Hacker Newsnew | past | comments | ask | show | jobs | submitlogin

Bzzzt. You are having a common nerd/guy adverse reaction to the word "emotional", but as someone who has sold software and services to huge companies staffed with gun-totin' Ron Swansons for 15 years, let me assure you, everyone is receptive to emotions. They're just different emotions†.

Watch Patrick's talk. Particularly the Google slide.

"Fear" is one my industry has used to great effect; "egotism" is another one.



Now now, tptacek, you know that thinking you're superior isn't an emotion if it's a fact ;)


And as someone who has sold software and services to huge companies with gun-totin' Ron Swansons for over 15 years, let me assure you that this is untrue.

So, yeah, it's a question of approach. Which was my entire point.


You've never seen the "better" product, with superior performance and more feature check-boxes, lose to the product with the more attractive user interface? Because I feel like that's the oldest blues song I've heard sung.


Of course. But I don't believe that every sale I have lost for what I believe to be non-rational reasons is inherently an emotional decision. Sometimes I just don't understand the motivations of my customers.


We're spiraling here. All I'm saying is, emotional appeals are very much in play in most markets, very much including old conservative white males in '50s-era financial products businesses (fear; get - me - home - in - time - to - see - the - kids; fraternity) and young thin white males at software shops (vanity).

Someone said, "sell emotional experiences and features". You said something to the effect of "eh, maybe that works in your market". Here's where I cut in: bzzt! It works in virtually all markets.

Even in buy-by-committee enterprise sales, there are emotional appeals that will give you an edge.

A fun exercise: look at the most successful, best marketed products in a variety of fields, and spot the emotional elements. Start with Github.

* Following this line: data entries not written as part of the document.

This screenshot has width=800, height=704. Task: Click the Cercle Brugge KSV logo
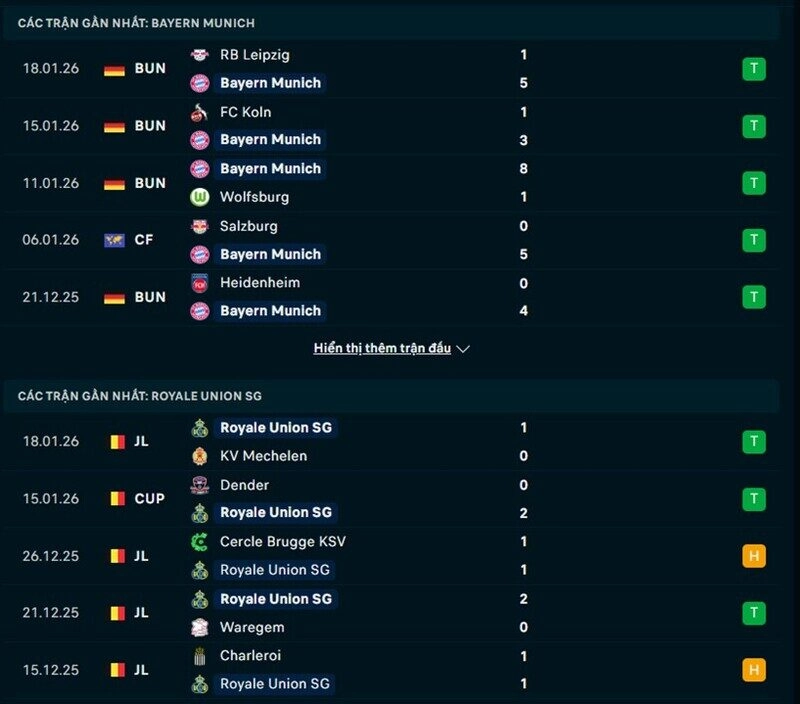click(200, 542)
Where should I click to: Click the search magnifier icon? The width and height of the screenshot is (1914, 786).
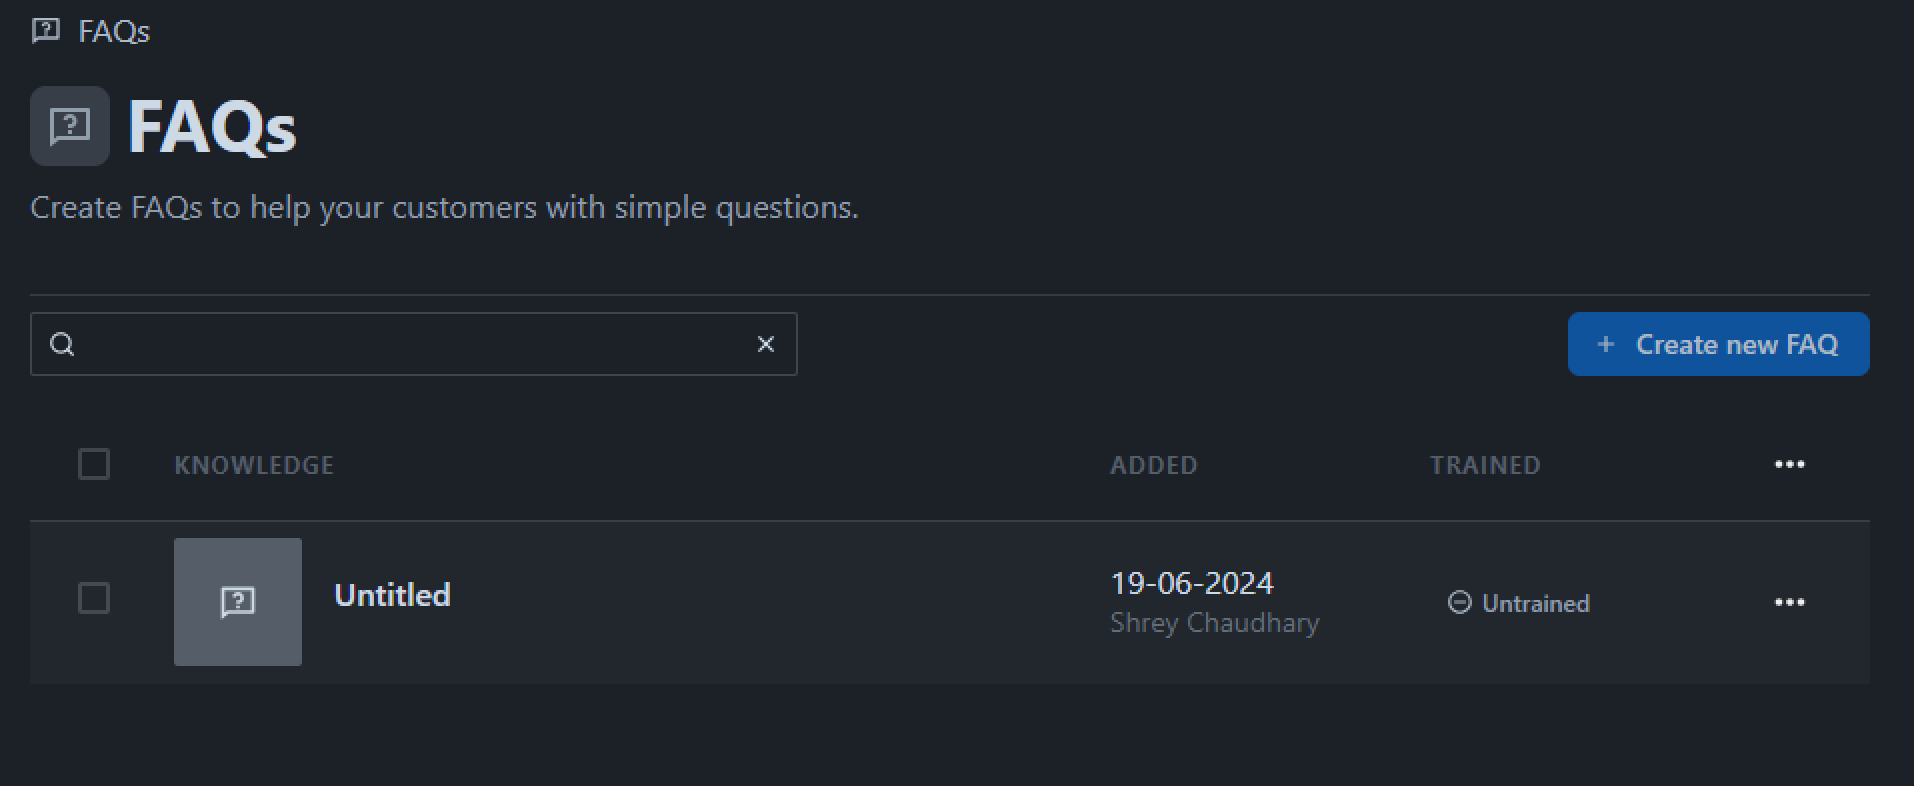62,343
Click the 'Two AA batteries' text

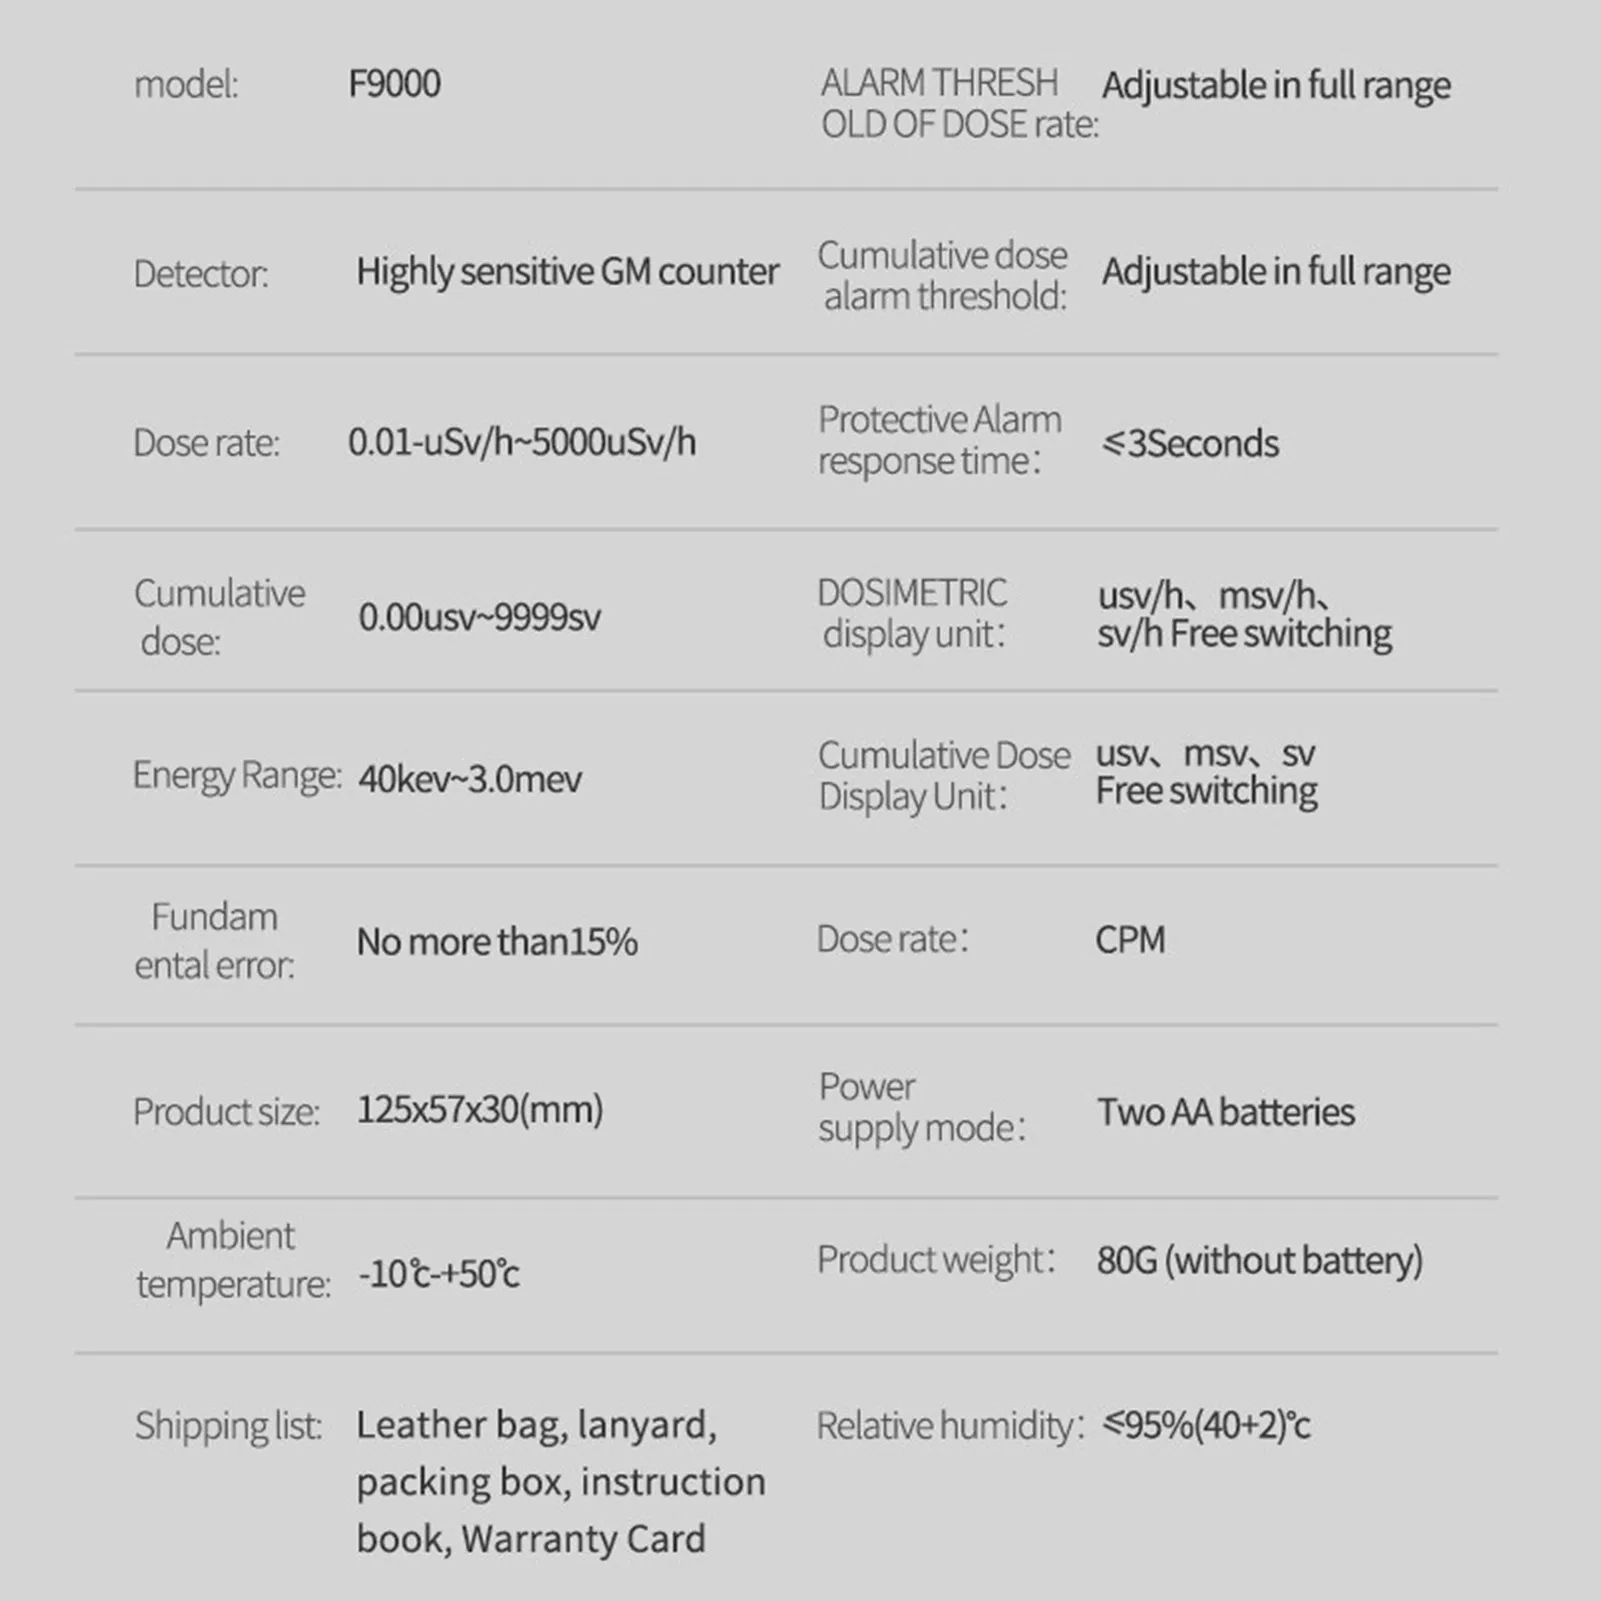click(1225, 1112)
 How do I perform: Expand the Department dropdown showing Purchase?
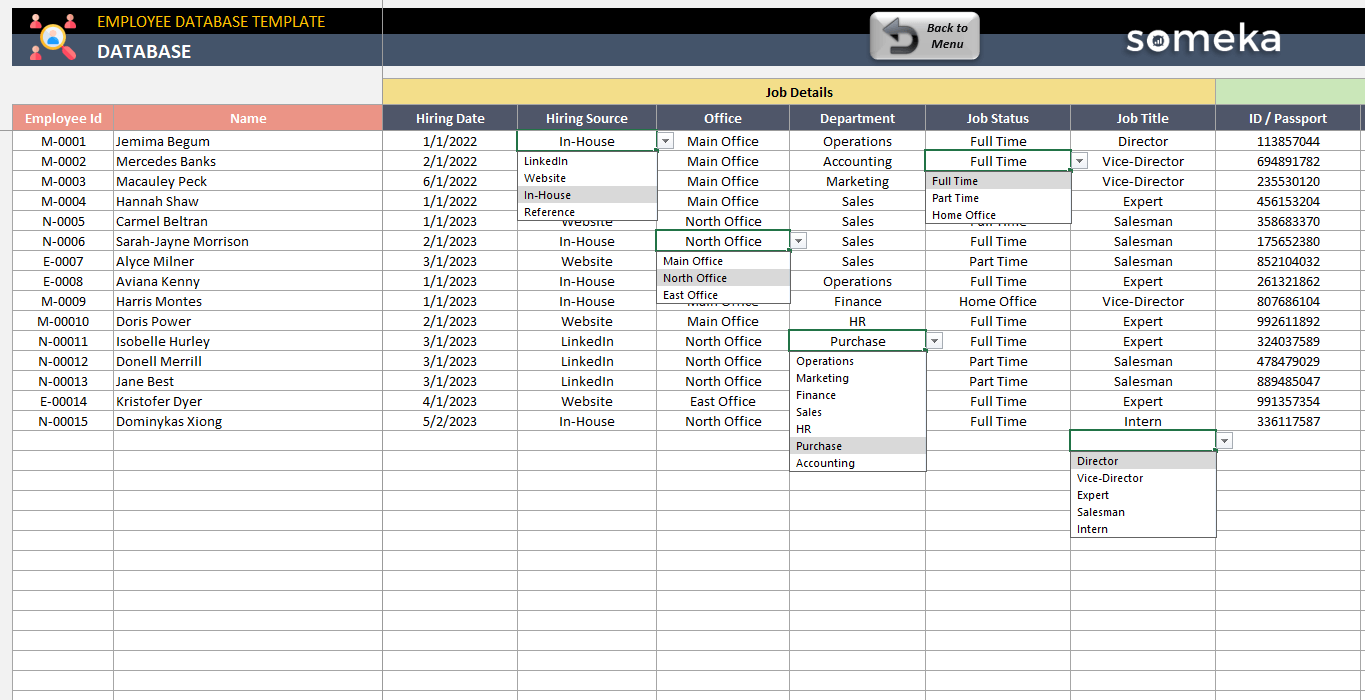934,340
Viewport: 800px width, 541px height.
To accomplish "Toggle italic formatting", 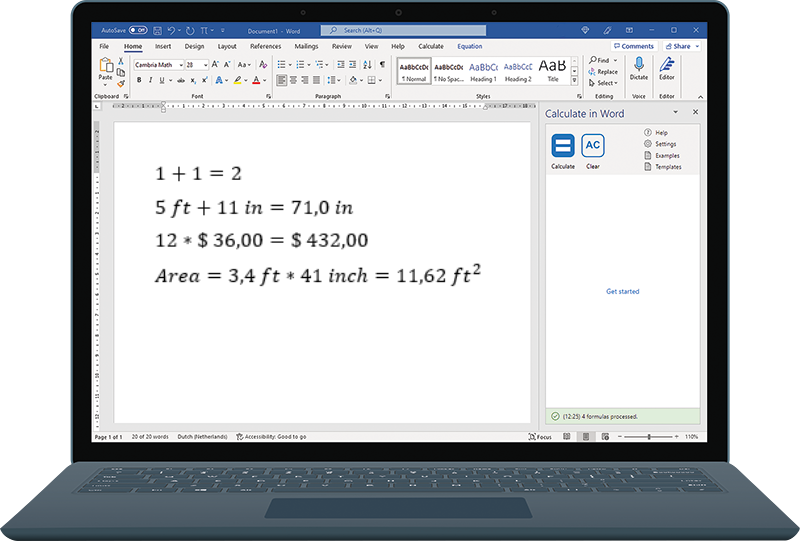I will pos(149,80).
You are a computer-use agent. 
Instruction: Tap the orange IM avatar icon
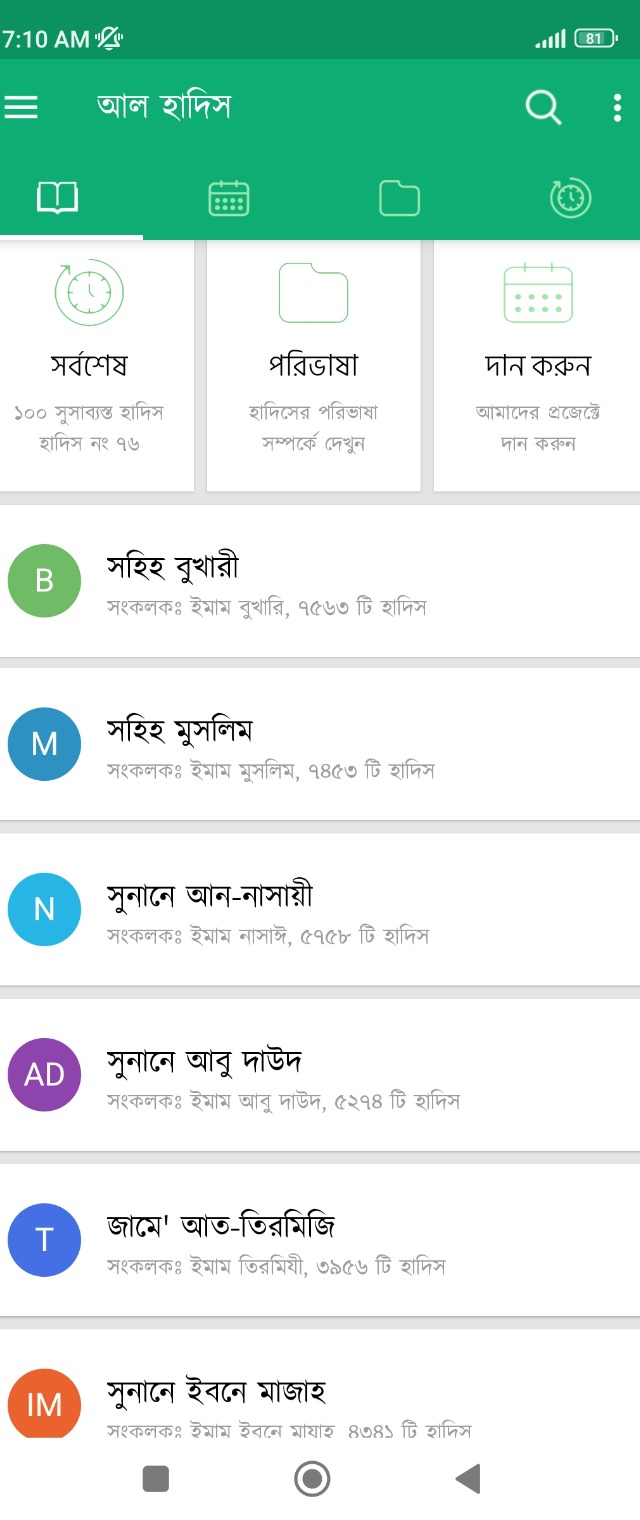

It's all good. I've lived an odd life, but essentially every dollar I have made has come from someone thinking he is getting more value for his dollar than I am charging him for my software/service/whatever. Considering the businesses in which I have often found myself, that has often meant that they felt they were smarter than me. I doubt any of them felt an emotion beyond greed. If that counts, then I'm well and truly wrong.

Then, again, you managed to drag a huge thread out of me based on my emotional reaction to your (frankly offensive) "Bzzt" so maybe you're right for "most" markets.


Here are two examples:

1. The business man from the city that buys a small piece of land (40 - 60 acres) and cash rents it out. Now you might say that's greed. He's looking to make more money and is greedy pushing the family farm out and renting to the big corporate farmers. You're wrong though. He bought the small farm to brag about it at cocktail parties. That's why all these business types own small chunks of land in rural areas. That's an emotional reason to own it.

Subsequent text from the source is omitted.